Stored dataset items
━━━
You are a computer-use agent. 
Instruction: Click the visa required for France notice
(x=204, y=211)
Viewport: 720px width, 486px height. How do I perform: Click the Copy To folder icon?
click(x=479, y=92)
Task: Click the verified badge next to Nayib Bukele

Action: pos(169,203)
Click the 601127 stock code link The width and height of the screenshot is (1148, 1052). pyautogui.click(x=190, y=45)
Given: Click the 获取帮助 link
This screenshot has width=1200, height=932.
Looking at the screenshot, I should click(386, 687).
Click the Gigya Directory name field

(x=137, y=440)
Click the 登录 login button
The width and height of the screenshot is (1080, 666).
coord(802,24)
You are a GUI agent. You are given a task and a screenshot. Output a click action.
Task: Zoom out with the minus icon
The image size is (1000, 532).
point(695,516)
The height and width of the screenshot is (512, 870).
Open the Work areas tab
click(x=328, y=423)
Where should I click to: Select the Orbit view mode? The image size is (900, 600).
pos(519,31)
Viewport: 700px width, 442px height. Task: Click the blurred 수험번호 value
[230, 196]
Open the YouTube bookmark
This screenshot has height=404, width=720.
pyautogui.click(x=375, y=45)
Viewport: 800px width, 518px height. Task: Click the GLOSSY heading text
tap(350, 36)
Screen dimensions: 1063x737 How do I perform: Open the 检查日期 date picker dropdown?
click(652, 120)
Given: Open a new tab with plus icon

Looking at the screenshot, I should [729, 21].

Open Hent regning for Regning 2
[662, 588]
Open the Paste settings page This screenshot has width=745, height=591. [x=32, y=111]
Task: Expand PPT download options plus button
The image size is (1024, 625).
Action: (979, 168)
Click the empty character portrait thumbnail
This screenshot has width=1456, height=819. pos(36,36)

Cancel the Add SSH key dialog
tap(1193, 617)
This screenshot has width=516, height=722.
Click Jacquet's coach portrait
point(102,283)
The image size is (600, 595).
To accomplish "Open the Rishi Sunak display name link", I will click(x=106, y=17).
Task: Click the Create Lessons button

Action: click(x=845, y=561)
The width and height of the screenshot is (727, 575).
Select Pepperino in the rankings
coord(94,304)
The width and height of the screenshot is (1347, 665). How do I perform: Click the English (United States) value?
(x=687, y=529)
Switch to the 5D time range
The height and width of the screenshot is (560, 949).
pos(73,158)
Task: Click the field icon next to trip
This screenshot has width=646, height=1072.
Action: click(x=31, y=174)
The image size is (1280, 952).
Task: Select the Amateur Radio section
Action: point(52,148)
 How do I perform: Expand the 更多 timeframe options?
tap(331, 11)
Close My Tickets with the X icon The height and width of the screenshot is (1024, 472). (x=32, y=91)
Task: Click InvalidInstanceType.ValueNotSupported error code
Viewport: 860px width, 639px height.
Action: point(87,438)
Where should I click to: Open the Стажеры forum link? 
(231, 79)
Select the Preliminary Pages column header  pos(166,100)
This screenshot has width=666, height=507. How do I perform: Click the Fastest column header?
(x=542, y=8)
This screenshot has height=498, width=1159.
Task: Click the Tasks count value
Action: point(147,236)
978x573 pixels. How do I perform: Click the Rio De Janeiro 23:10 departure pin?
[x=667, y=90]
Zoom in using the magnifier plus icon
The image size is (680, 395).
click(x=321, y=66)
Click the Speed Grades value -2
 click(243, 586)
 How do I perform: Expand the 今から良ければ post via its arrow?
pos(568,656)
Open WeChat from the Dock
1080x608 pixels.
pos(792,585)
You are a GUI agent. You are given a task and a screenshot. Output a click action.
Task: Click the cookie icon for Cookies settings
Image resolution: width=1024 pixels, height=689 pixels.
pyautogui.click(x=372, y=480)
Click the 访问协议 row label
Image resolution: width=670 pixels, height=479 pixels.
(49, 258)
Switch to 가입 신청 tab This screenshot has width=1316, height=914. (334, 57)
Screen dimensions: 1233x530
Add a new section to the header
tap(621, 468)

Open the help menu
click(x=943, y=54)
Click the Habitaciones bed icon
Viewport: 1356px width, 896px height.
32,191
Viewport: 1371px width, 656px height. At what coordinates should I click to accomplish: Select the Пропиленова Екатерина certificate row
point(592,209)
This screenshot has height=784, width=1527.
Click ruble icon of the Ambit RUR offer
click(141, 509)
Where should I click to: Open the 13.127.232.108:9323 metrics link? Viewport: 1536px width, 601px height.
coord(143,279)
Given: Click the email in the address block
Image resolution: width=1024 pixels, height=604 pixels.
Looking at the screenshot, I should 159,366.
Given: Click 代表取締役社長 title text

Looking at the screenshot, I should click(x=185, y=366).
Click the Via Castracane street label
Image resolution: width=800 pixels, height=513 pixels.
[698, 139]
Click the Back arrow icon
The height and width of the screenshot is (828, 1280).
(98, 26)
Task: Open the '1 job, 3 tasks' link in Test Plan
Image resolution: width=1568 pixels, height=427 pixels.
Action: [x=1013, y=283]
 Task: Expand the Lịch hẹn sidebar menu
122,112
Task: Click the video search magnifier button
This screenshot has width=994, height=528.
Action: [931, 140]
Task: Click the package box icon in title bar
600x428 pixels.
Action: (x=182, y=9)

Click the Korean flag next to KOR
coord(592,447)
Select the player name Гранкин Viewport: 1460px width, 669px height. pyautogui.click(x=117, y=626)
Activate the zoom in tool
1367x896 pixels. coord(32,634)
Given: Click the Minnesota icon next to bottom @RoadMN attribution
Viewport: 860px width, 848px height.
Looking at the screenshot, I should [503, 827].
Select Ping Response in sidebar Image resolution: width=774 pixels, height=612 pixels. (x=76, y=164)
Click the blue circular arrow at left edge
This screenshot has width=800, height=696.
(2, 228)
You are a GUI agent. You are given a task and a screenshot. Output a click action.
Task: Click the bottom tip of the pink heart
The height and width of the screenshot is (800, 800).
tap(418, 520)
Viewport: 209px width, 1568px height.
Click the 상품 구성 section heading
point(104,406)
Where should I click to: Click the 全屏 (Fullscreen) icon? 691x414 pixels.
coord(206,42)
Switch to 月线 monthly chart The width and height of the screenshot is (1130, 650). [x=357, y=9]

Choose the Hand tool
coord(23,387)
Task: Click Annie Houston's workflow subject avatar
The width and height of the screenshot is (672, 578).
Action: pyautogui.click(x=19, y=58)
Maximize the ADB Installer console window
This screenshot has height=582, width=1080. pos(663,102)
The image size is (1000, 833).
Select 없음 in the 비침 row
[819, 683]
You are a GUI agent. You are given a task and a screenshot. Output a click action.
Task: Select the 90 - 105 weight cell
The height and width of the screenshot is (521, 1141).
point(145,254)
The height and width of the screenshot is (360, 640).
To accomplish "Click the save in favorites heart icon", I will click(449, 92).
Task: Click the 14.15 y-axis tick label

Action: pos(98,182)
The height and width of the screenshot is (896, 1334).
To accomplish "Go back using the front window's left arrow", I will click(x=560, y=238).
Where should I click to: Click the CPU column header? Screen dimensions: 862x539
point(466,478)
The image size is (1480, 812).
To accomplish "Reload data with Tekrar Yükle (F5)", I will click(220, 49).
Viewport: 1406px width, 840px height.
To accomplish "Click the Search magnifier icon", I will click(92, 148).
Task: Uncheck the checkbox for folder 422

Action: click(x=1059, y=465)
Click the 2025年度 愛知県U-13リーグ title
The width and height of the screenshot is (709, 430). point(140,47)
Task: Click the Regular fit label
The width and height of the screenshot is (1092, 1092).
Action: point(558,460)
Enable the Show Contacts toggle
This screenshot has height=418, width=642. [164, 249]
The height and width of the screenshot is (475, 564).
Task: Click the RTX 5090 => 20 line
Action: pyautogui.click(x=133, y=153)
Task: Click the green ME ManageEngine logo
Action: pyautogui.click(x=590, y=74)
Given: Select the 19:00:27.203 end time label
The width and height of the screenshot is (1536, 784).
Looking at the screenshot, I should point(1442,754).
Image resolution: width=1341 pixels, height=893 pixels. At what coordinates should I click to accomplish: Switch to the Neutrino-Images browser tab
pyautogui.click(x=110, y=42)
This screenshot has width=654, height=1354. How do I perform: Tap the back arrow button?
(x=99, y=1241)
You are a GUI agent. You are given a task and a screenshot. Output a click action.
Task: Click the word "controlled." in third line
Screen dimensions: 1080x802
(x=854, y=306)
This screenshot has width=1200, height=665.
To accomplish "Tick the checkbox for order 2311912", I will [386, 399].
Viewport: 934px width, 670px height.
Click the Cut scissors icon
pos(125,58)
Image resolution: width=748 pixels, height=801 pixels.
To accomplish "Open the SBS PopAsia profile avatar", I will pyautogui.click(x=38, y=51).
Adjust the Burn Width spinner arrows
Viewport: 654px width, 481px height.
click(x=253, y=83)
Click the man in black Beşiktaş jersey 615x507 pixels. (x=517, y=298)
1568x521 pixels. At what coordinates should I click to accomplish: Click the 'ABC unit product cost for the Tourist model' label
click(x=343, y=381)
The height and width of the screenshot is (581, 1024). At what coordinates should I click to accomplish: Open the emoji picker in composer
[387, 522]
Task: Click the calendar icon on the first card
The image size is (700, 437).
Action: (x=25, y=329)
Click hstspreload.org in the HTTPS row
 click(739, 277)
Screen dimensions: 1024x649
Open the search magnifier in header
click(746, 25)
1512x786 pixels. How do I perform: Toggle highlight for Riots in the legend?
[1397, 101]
━━━
▶ **What you will do**: Search the entries for "using" and copy each matching line.

▶ **Result for this task**:
Zoom in using the magnifier plus icon
To accomplish "Go back using the front window's left arrow", I will click(x=560, y=238).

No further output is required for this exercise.